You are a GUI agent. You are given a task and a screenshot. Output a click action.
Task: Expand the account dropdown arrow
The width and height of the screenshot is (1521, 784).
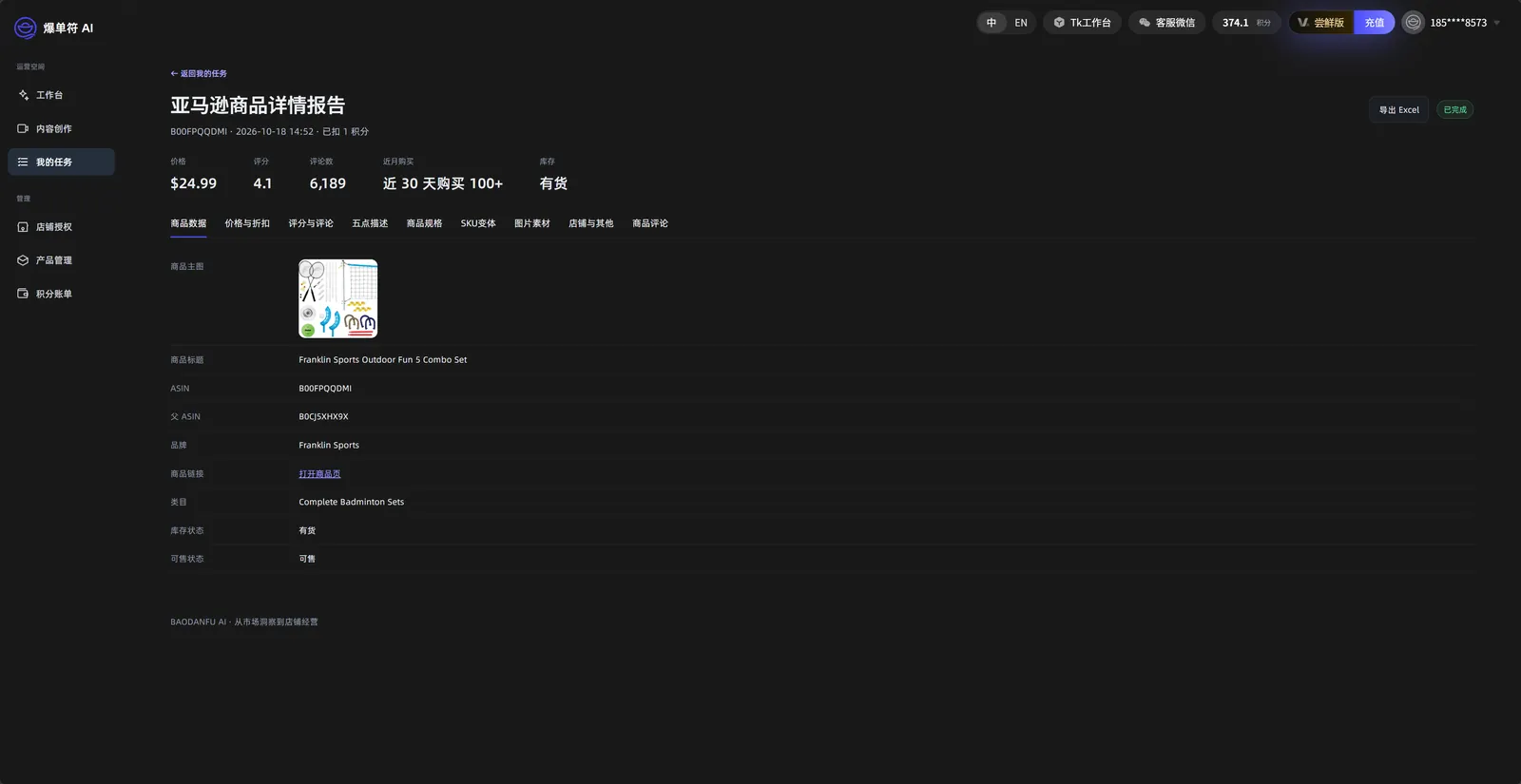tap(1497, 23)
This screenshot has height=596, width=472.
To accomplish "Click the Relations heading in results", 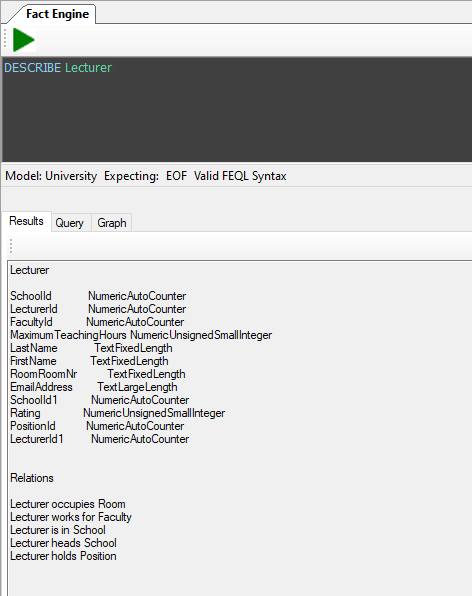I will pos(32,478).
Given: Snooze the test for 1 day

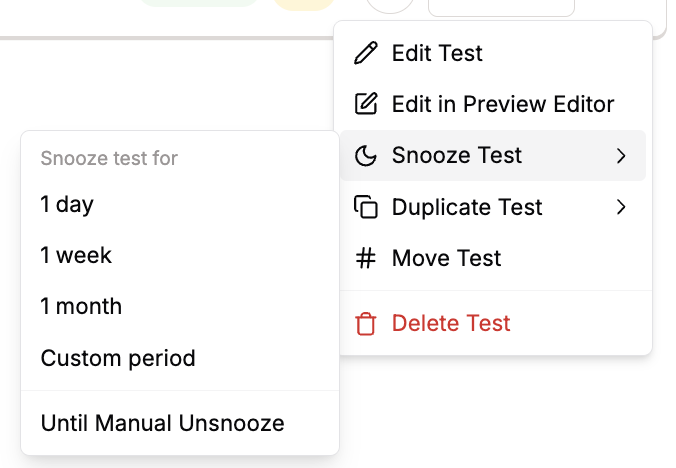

####################

→ **Action item**
Would you please reproduce verbatim the run of lines that opens the listing and ends with the line holding "This screenshot has height=596, width=472.", and only that run, leaving every picture out?

→ **Result of the exercise**
You are a GUI agent. You are given a task and a screenshot. Output a click action.
Task: Expand the account dropdown arrow
The width and height of the screenshot is (1521, 784).
tap(1497, 23)
This screenshot has height=596, width=472.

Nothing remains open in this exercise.